SCST-project / scst

SCST is a SCSI target software stack that allows to export any block device or file via iSCSI, FC or RDMA (SRP).
http://scst.sourceforge.net
88 stars 34 forks source link

SCST crashes with kernel Version > 6.1.91. Perhaps Changes in Lnx-Kernel 6.1.92 for XFS/iomap causing the problems? #250

Open Mike-Speedcracker opened 4 weeks ago

Mike-Speedcracker commented 4 weeks ago

Hi there,

I'm using SCST for a long time - so at first thanks for this nice piece of software.

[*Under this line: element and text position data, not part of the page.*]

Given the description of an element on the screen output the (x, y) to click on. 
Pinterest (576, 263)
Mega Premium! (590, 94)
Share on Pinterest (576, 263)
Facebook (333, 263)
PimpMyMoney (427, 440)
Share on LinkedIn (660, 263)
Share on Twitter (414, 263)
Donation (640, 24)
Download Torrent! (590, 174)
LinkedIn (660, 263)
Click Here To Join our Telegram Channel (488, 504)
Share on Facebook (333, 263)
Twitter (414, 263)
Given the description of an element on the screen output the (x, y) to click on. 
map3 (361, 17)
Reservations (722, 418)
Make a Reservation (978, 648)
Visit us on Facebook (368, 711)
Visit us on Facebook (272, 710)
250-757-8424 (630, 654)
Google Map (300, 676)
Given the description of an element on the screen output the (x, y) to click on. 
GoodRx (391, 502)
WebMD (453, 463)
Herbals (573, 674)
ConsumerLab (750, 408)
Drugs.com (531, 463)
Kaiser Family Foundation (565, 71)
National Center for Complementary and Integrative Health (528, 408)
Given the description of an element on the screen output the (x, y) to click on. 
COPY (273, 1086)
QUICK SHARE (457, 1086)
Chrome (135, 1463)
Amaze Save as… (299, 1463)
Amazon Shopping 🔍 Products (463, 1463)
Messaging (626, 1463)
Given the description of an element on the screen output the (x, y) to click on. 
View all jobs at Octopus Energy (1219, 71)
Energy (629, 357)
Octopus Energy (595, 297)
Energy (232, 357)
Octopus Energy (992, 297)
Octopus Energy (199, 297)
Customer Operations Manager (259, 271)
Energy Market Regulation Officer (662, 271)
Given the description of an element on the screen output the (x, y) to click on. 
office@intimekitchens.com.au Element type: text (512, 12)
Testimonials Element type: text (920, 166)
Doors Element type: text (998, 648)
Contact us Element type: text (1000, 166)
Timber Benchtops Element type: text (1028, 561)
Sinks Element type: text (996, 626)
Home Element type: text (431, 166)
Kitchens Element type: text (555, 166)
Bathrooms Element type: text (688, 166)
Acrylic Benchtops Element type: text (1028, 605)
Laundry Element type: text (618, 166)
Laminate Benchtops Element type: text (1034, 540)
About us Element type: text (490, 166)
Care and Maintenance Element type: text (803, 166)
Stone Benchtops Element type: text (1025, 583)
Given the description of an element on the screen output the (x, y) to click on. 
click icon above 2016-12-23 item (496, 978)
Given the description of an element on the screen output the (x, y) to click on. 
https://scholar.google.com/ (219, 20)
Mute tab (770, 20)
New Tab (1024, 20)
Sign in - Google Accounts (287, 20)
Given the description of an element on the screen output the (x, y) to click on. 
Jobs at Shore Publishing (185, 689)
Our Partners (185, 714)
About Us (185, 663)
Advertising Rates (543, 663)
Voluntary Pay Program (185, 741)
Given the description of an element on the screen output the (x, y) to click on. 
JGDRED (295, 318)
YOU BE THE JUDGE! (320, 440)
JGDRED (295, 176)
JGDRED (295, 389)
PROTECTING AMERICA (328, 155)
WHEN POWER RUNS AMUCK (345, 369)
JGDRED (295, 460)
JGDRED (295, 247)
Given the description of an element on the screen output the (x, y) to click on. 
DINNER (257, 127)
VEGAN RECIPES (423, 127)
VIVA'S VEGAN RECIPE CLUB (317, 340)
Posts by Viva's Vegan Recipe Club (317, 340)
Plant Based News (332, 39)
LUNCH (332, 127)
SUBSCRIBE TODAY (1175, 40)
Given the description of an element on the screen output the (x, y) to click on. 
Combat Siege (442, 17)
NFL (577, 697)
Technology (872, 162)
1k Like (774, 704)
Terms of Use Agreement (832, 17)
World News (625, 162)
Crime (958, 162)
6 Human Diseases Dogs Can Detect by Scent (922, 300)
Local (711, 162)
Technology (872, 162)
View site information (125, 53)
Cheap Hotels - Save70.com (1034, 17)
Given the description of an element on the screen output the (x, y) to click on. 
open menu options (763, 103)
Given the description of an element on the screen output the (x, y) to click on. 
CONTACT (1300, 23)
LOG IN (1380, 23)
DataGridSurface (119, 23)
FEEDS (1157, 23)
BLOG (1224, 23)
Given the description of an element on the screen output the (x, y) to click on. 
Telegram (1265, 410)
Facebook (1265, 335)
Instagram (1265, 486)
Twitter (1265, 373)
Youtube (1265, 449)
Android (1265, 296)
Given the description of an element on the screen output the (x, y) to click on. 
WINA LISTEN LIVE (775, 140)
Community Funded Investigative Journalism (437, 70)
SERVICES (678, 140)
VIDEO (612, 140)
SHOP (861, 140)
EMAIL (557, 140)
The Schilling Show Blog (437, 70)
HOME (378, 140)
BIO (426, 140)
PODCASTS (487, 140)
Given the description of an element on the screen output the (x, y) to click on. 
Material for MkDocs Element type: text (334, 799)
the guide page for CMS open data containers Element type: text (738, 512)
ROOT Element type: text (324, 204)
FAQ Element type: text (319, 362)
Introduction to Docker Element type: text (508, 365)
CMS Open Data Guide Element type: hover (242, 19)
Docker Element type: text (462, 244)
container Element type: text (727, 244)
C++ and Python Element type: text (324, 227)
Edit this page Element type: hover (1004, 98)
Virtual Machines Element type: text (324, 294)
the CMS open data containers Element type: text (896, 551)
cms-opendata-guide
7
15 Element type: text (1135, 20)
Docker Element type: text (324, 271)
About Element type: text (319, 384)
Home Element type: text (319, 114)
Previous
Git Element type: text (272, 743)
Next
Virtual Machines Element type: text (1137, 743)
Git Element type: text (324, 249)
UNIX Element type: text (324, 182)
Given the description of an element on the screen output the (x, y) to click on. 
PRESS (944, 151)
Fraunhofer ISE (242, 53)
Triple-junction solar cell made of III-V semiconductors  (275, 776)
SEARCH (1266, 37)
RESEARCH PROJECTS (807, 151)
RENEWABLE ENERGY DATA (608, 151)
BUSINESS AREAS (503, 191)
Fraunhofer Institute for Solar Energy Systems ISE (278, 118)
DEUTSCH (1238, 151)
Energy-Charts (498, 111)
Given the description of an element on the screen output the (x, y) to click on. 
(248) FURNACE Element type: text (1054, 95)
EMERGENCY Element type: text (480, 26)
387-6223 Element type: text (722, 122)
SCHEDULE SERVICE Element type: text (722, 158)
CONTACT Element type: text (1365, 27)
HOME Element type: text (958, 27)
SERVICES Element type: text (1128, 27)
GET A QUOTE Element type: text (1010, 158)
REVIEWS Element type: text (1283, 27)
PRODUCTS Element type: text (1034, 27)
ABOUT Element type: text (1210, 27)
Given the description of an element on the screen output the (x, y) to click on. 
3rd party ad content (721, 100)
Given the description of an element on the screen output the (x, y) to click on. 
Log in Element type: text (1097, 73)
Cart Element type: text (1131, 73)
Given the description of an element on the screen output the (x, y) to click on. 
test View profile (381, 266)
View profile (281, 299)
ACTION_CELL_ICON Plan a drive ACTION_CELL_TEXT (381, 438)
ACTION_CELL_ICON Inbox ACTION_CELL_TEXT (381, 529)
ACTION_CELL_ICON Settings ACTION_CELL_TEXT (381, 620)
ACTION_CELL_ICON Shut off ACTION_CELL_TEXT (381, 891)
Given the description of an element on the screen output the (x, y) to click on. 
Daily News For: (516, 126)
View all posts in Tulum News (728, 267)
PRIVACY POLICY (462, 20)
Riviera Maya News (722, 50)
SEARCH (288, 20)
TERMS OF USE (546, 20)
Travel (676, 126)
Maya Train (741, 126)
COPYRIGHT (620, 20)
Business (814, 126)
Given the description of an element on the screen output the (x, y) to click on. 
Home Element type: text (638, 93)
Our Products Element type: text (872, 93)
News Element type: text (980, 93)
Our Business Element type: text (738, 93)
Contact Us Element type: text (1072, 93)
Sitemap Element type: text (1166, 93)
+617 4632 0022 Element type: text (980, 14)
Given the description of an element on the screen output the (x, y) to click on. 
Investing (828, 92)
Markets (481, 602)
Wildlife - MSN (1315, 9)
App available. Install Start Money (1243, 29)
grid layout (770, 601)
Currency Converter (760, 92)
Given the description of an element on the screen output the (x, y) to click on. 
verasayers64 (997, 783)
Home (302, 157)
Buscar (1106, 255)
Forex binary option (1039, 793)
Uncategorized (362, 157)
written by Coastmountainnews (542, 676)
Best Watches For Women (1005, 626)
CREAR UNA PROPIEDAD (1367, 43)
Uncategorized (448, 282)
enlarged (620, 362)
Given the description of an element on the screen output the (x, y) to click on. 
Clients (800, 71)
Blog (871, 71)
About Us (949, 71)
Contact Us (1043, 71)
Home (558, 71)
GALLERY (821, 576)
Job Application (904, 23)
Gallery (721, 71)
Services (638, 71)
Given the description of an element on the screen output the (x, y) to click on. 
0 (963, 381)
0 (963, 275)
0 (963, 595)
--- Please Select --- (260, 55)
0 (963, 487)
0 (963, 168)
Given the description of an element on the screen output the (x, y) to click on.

The reason for this message is, with changes in Kernel 6.1.92, I've got some trouble using SCST. I think the reason for the kernel-dumps, which are mentioned later, are the commits (in Kernel 6.1.92): e811fec51c66a0056459daa1ac834aea7d8d98f5, ea67e73129fceffd40b9193da93544c34d81b9c2, 54a37e5d07478358dcbf6e73b6c7e40e50a6f375, 580f40b4c956f38e83f66ebed4d81bbe4a7d82fb, 12339ec6fe4d41e69a81a13ca5e1c443fbe5bcba... and so on.

With kernel version < 6.1.91 everything is working fine. Every kernel > 6.1.91 throws a kernel dump.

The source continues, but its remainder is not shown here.